- WORK ORDER -
Could you restate the data word for word and drop the pictures?

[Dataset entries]
-------
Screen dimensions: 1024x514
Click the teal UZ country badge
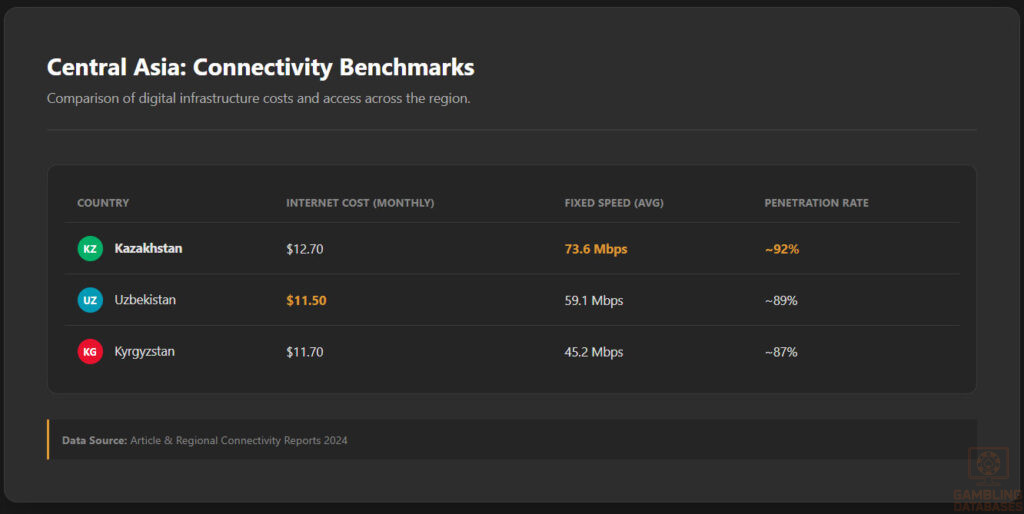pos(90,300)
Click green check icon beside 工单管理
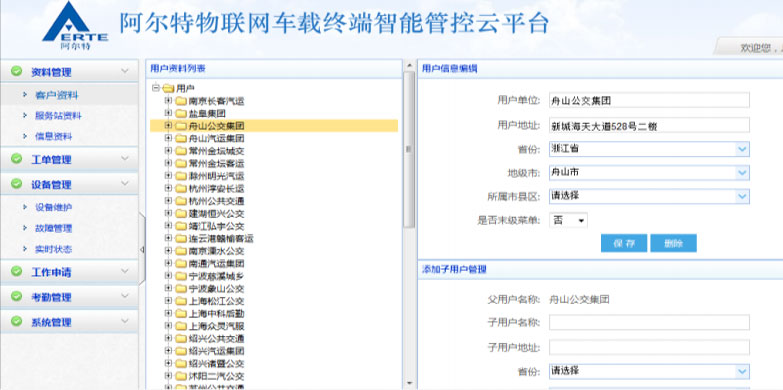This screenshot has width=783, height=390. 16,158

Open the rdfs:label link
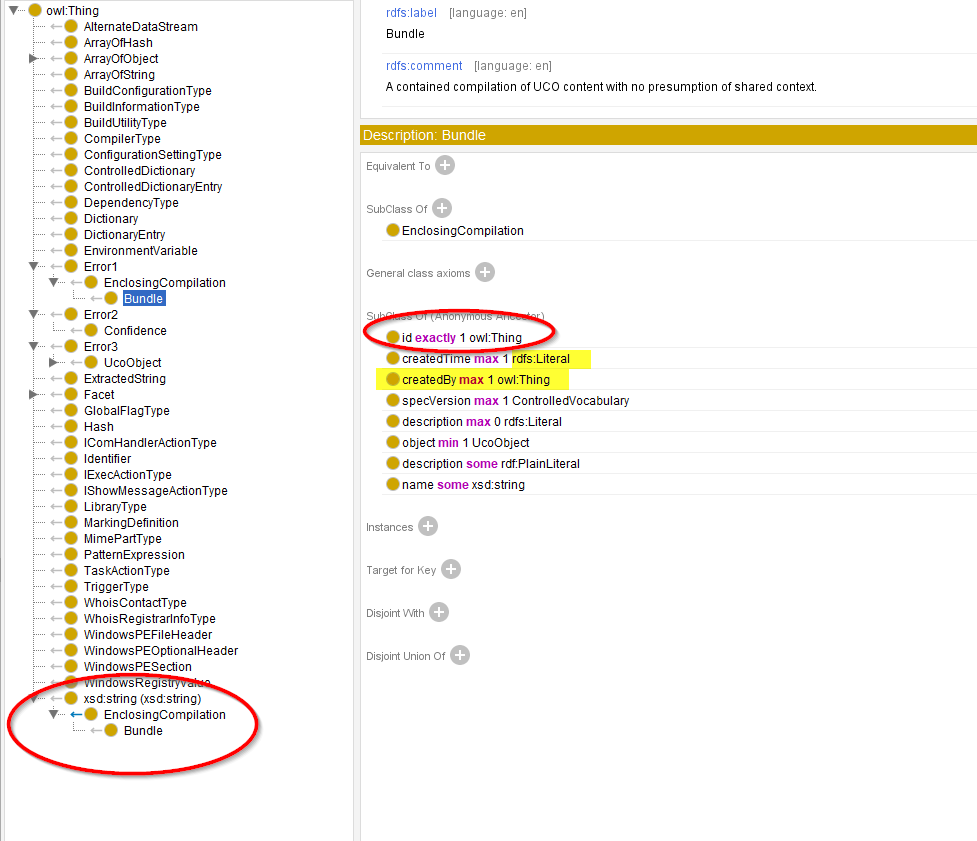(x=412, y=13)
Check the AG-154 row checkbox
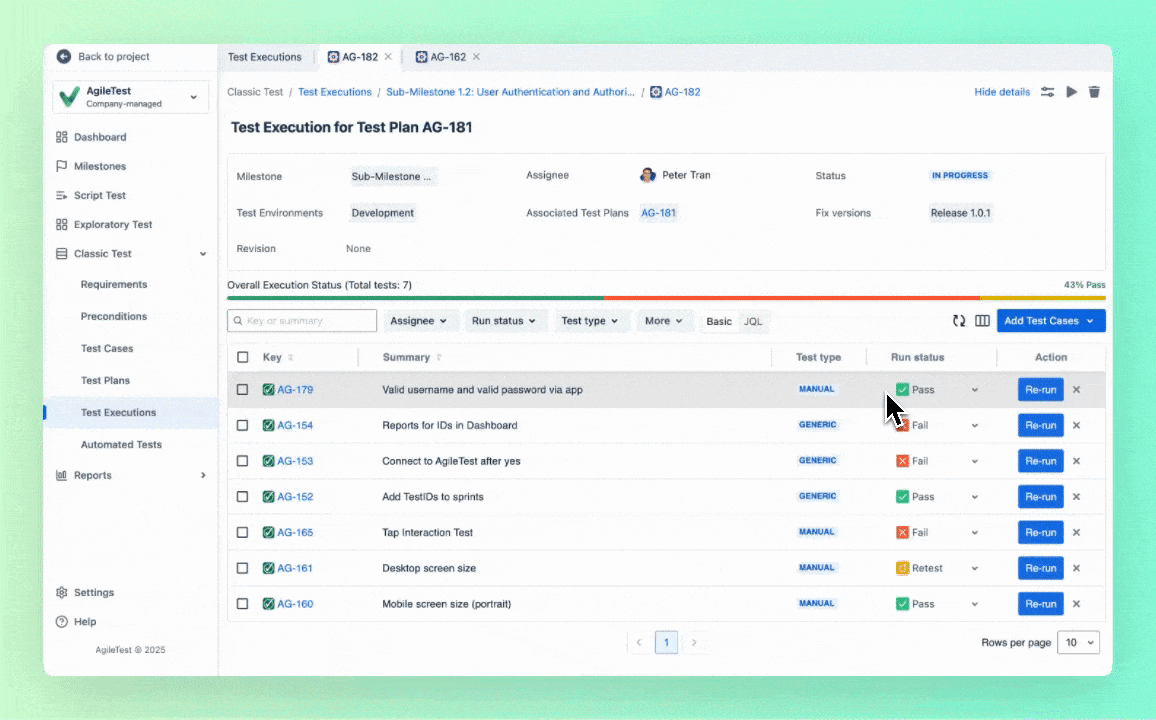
-------
- RESPONSE TO THIS EXERCISE -
Screen dimensions: 1024x514
Click the teal UZ country badge
pos(90,300)
Click green check icon beside 工单管理
This screenshot has width=783, height=390. 16,158

Open the rdfs:label link
(x=412, y=13)
Check the AG-154 row checkbox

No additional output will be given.